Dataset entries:
▼▼▼

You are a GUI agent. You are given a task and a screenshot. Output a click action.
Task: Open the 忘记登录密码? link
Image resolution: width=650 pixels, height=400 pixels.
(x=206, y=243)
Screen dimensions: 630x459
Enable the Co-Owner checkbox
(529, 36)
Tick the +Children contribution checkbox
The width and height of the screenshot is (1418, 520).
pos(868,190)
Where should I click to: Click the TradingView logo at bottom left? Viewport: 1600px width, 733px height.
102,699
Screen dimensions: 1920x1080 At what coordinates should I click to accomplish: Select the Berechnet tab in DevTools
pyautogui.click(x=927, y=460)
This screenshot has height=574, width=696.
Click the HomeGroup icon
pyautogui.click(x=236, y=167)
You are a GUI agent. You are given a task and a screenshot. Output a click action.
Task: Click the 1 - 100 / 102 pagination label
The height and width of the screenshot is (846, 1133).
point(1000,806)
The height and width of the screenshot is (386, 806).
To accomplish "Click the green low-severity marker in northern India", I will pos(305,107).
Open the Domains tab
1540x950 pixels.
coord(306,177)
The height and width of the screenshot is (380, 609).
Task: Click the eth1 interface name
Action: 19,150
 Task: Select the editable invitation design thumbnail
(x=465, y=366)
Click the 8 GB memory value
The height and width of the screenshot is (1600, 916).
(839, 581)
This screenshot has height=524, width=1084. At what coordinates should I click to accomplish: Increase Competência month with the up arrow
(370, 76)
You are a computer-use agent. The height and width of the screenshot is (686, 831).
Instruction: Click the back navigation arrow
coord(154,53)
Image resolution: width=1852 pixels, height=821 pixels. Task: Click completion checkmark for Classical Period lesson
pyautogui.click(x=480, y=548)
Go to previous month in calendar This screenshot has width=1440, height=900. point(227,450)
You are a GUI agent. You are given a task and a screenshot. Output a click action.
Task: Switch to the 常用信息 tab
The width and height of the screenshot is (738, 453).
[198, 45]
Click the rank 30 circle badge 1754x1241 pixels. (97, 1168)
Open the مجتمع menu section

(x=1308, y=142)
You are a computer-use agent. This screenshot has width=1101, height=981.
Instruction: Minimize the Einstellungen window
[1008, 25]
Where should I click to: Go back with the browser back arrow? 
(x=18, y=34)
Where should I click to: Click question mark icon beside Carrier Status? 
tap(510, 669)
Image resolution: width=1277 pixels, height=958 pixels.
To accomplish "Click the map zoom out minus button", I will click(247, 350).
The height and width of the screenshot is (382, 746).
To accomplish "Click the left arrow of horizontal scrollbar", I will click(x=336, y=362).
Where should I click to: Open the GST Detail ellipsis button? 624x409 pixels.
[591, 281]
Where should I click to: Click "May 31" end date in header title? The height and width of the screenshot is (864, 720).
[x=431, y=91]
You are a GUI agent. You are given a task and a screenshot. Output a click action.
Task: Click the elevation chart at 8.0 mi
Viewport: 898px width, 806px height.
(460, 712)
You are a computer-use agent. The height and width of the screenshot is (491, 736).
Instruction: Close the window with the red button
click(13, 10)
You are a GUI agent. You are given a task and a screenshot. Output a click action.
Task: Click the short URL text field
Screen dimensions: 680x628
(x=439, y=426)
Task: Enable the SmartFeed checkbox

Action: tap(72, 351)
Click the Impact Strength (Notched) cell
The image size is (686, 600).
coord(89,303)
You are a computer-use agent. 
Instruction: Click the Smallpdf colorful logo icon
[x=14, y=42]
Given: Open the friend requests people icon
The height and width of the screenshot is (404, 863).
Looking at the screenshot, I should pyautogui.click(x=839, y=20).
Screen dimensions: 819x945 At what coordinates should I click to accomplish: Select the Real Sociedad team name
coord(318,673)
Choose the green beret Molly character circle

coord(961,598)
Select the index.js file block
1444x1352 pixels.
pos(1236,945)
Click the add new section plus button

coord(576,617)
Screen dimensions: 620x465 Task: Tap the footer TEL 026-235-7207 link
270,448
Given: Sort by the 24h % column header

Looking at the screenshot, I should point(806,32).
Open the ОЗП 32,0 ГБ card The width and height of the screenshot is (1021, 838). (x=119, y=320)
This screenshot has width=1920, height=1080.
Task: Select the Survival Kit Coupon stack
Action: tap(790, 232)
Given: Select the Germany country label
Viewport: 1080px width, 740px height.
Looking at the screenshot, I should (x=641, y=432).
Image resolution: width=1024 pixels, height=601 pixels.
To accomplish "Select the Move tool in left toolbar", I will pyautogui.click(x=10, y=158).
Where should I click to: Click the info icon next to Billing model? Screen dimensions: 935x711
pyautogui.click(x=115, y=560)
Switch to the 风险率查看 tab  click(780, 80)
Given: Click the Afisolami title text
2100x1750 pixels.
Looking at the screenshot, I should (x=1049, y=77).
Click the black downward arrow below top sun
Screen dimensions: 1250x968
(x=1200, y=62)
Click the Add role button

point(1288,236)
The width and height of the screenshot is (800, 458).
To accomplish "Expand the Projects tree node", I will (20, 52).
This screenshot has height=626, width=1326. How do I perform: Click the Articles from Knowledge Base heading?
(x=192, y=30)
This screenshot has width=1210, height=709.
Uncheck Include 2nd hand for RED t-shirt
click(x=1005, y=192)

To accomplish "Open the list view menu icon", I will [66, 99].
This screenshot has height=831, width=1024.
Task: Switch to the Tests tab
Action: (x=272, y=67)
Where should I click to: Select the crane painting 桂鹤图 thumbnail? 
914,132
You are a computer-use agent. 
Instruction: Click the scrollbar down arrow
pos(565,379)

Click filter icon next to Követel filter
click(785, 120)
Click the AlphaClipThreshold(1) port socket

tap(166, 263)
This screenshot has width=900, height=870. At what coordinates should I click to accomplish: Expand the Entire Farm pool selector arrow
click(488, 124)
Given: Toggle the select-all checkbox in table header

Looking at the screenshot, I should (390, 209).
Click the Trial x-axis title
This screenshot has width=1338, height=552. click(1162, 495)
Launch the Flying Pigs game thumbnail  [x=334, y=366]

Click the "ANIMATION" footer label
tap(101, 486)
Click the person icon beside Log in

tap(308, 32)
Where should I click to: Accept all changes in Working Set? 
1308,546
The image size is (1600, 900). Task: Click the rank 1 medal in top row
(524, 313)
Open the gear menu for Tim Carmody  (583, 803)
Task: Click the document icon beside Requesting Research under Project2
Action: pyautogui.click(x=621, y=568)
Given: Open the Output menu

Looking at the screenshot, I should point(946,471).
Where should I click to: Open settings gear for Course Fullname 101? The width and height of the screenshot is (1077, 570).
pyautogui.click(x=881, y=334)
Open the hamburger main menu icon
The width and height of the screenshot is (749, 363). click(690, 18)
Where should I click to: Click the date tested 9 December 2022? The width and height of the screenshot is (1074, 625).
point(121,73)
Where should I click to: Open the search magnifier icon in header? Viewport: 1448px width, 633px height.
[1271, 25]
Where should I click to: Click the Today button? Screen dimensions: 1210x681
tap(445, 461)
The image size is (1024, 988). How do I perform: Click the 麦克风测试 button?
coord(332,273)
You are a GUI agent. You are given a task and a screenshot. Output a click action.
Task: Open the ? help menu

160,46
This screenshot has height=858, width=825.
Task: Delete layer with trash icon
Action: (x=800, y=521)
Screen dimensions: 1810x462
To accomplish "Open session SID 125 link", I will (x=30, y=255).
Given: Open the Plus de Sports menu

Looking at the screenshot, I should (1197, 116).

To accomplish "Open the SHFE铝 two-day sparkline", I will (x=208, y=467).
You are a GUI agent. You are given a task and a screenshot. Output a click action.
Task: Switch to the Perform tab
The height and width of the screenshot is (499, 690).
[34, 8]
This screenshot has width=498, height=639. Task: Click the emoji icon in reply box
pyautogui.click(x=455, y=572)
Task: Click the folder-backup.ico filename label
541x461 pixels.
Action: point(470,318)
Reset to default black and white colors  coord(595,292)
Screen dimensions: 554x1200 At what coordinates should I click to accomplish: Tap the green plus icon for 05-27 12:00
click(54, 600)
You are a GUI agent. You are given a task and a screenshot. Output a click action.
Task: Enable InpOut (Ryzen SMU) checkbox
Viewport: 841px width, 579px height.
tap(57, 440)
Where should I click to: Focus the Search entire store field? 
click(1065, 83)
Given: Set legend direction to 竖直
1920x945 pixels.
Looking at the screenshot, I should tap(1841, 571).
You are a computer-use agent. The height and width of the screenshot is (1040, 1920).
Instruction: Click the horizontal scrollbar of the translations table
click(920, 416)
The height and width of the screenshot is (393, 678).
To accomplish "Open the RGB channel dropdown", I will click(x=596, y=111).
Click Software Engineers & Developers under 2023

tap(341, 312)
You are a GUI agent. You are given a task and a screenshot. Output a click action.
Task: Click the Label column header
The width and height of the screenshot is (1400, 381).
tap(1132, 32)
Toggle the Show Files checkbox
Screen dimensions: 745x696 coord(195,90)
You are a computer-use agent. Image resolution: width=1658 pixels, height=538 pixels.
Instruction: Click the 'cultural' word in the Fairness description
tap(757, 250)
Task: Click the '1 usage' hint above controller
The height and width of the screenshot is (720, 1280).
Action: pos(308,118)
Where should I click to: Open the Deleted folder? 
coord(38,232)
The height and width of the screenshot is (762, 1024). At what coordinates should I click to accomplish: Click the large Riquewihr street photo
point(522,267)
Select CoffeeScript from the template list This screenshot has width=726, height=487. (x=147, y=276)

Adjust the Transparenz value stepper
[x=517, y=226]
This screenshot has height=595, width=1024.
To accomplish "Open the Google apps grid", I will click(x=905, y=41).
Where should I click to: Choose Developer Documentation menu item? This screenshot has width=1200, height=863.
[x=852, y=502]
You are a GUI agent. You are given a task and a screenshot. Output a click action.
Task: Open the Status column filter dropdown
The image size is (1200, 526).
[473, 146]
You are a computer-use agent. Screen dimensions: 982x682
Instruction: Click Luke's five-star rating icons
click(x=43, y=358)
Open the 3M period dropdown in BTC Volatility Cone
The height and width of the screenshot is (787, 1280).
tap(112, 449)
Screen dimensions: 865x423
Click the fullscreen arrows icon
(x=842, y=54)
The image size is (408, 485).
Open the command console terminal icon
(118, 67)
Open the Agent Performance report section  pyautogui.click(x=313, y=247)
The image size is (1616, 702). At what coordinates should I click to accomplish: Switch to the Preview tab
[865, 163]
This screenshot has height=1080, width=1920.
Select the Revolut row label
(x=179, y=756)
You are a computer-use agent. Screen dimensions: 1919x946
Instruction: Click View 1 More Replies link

▲▲▲

-- Goal of the exercise --
Filter on the word "text": copy each matching line from the entries above.

-- Your solution --
Task: Click the short URL text field
Given: Click the Afisolami title text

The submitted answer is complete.